Christie-David, who grew up in Sydney taking curried lentil sandwiches to an otherwise Vegemite-only school, has talked his mum Shiranie into passing her family recipes on to the kitchen, headed by Colombo-born chef Chamara Pathiranage. It’s an easy menu from which to order, with its “short eats” as starters, and sections on curries, sides and sambols, with a fun option of kottu roti, street food that sees roti chopped and fried with vegetables, egg and curry gravy.

Pan rolls ($12 for two) are a hit, the crumbed and fried pancakes either stuffed with lamb and its marrow or with “superfood” (sweet potato and kale), lifted with a good belt of fenugreek.

The most talked-about, fusion-y dish is the “roti taco” ($12), a crisp round of roti topped with a small, whole fried soft-shell crab, spicy mayo and mango salsa, ready to fold in half and make a right mess of your shirt. It’s a must, depending on the sanctity of your shirt.

Goat curry sells out fast, so it’s the trad chicken curry for me ($18), rich with tempered onions, garlic and spices, the meat benefitting greatly for being cooked on the bone.

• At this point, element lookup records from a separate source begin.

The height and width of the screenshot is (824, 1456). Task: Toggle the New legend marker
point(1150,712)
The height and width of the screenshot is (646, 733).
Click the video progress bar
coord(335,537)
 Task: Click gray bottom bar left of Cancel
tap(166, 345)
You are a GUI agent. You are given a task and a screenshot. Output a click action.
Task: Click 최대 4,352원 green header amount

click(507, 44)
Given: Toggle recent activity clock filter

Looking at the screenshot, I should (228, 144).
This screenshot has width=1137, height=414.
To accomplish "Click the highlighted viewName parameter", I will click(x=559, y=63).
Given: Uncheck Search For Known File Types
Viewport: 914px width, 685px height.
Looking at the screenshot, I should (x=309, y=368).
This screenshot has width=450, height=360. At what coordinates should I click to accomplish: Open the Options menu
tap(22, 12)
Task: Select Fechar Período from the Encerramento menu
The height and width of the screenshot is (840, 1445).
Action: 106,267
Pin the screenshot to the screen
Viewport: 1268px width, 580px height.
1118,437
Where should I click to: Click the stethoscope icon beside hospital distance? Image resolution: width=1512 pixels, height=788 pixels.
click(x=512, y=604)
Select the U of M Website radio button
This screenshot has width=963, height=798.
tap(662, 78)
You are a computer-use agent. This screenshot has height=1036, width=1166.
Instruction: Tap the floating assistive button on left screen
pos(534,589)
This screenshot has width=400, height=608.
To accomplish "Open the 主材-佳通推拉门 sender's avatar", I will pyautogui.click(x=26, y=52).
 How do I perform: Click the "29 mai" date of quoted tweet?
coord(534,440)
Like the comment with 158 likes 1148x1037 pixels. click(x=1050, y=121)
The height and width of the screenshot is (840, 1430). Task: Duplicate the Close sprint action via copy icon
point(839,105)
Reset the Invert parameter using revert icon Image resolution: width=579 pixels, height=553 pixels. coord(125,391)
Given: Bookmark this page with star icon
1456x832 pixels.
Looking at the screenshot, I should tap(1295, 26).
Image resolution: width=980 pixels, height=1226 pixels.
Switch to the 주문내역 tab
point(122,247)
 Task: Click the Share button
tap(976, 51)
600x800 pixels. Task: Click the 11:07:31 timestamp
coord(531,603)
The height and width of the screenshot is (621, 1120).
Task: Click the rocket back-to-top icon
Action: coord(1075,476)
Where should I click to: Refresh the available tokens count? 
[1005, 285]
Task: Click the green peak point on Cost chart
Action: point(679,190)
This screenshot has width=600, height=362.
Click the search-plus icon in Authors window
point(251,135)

Amma’s vegetable curry ($16) is lighter, combining cabbage, carrots, cauliflower potato, but too milky for my taste.

Amma’s dhal ($12) is heavenly, boosted with another tempered onion and spice mix and topped with fried curry leaves and roasted chillies, cooked so you still get the texture of the red split lentils against the creaminess. There’s a lot of care in this kitchen.

Curries go with hoppers, those gorgeous, lacy, crisp, fermented rice and coconut pancakes ($6). But then, they also go with saffron rice, studded with raisins and cashews ($6). Has to be both. And a pol sambol ($3) of toasty coconut and dried fish, to use as seasoning. No dessert menu is no problem, because duh, Enmore Road. It’s a stroll to Cow and the Moon for gelato or Hakiki for Turkish ice-cream.

What we eat is always more than what we eat, coloured by the wider context, the culture, the attitude, the purpose, the smiles, and the backstories. Colombo Social weaves it all together with good cooking and caring service that come with a big feel-good factor on the side. And hoppers, of course.